Davacı tarafça dava açılışında harca esas değer 1.000,00 TL olarak gösterilmiş ise de 1.119.740,00 TL’lik olan çekten dolayı yatırması gereken eksik harcın tamamlanmış olduğu görülmüştür.
Dava dilekçesi, davalı taraf savunması, davacı şirketin ticari kayıtlıarı ve incelenen tüm dosya kapsamınca davacının davasının aktif dava ehliyeti yokluğundan reddine karar vermek gerekmiştir.
Davacı tarafın davayı açtığı 23.01.2015’de ticaret sicilde yapılan ve davacı kabulünde olan ilan ile birleşmenin yapılmış olduğu, buna göre de davacının tüzel kişiliğinin birleşme neticesinde sona erdiği anlaşılmıştır. Buna rağmen davacı taraf davayı açmıştır. Sunulan vekaletnamenin tarihi dikkate alındığında 28.01.2015 tarihli olmasına rağmen yani 23.01.2015’de artık davacı tüzel kişilik ve dolayısıyla onun yetkilisi bulunmamasına rağmen hem davacı hem de birleştiği şirkete ilişkin sunulan vekaletnameye ve davacı vekilinin savunmalarına rağmen HMK 186 madde manasında bir maddi hatanın olmadığı, bu nedenle de HMK 124 maddesi uyarınca taraf değişikliğinin ancak davalı taraf muvafakatı ile mümkün olacağı sabittir. Kaldı ki davacı vekilinin 02.03.2017 tarihli mahkememizdeki duruşmasında “arada 5 günlük bir süre olduğu(dava tarihi ile birleşme tarihi arasında) için bize birleşme hususu bildirilmediğinden, biz vekil olarak davayı davacı İlerba adına açtık…” şeklindeki beyanı da dikkate alındığında önceki bu konuda davalının yapmış olduğu itiraza karşı sunmuş olduğu savunmalarının da kendi beyanları ile sabit hale geldiği üzere davacının maddi hatadan değil, hukuki hatadan kaynaklandığı, oysa bu davayı açmaya davacının(İlerba’nın) dava tarihi olan 28.01.2015 tarihinde tüzel kişiliğin 23.01.2015 tarihli birleşme ile sona ermekle artık bulunmadığından, açılan davada davacının aktif dava ehliyetinin bulunmadığına kanaat getirilmiştir.

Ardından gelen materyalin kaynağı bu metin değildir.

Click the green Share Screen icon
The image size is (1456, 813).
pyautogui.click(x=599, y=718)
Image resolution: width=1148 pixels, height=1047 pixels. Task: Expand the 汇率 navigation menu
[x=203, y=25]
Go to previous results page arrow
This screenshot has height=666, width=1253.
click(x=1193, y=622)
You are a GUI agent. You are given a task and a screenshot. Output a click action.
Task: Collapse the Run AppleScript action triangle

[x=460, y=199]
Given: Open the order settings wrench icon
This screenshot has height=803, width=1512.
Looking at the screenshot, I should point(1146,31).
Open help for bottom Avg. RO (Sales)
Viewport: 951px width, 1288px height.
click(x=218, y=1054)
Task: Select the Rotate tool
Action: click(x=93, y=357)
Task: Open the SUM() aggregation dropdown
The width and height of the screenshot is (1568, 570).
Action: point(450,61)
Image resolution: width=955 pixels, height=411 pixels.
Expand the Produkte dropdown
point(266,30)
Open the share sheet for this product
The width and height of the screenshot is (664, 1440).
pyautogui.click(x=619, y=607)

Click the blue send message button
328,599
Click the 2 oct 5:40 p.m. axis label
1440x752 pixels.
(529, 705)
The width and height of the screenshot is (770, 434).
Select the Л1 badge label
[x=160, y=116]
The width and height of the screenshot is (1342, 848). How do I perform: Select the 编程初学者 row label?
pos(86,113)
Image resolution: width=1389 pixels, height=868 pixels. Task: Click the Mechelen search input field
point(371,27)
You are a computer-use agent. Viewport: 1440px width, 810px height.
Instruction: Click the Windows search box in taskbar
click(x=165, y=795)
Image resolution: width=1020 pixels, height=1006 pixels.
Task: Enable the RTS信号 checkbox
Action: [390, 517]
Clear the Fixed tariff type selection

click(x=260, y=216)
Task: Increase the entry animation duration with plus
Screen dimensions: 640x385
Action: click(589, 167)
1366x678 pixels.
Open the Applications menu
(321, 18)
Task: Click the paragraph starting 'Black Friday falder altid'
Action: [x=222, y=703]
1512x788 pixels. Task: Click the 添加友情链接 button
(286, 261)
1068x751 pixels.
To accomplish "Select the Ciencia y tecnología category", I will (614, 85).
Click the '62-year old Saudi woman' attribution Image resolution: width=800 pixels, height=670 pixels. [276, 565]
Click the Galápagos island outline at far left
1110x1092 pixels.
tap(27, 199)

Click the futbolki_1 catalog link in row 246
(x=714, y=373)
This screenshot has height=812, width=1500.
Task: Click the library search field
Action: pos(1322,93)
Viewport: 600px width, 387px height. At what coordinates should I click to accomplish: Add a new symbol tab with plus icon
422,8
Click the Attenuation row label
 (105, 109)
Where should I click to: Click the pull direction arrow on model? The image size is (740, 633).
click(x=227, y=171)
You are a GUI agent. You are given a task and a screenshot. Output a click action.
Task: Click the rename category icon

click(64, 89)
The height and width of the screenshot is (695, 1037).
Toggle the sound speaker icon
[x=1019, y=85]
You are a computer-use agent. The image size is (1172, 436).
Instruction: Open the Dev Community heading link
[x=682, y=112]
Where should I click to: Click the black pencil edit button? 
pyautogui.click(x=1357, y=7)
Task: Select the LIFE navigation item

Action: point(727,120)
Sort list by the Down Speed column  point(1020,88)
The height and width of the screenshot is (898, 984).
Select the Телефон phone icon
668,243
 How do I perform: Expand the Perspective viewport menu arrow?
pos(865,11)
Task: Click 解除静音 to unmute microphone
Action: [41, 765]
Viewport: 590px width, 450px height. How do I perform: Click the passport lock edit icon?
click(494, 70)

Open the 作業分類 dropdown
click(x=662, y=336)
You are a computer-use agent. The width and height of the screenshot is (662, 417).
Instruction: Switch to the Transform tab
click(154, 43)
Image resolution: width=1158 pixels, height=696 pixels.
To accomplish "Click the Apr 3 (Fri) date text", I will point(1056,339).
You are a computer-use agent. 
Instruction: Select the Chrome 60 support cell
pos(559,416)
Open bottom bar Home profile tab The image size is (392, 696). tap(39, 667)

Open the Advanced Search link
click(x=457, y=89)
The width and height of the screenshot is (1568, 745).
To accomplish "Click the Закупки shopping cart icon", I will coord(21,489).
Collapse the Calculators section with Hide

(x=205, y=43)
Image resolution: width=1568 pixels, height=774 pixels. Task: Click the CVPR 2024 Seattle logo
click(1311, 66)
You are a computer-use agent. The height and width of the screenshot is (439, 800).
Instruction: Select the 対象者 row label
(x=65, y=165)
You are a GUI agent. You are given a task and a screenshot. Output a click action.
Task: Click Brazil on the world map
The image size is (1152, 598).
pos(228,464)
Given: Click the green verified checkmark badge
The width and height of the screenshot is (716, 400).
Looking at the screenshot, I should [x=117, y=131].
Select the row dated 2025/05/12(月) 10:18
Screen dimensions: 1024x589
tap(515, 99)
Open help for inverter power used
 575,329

Sıfat yokluğu, bir defi olmayıp hakkın subjektif kısmına ait olan bir itiraz sebebi olduğuna, dosyadaki mevcut bilgi ve belgelerden hakim tarafından tespit edilebiliyorsa taraflar dile getirmese bile resen dikkate alınmak zorundadır. Sıfat yokluğu bir usul hukuku sorunu, dava şartı olmayıp maddi hukuk sorunu, işin esasına ilişkin bir sorundur. Ancak bu sorun çözülmeden işin diğer esasına girilemez, bu mana da bu aynı zamanda esasa ilişkin bir karardır. Nitekim Yargıtay Hukuk Genel Kurulu’nun 27.11.2013 tarihli 2013/13-439 E. 2013/1595 K. Sayılı içtihadı da mahkememiz görüşünü destekler mahiyettedir. Tüm bu nedenlerle de davacının davasının aktif dava ehliyeti yokluğundan reddine karar vermek gerekmiş, aşağıdaki şekilde hüküm kurulmuştur.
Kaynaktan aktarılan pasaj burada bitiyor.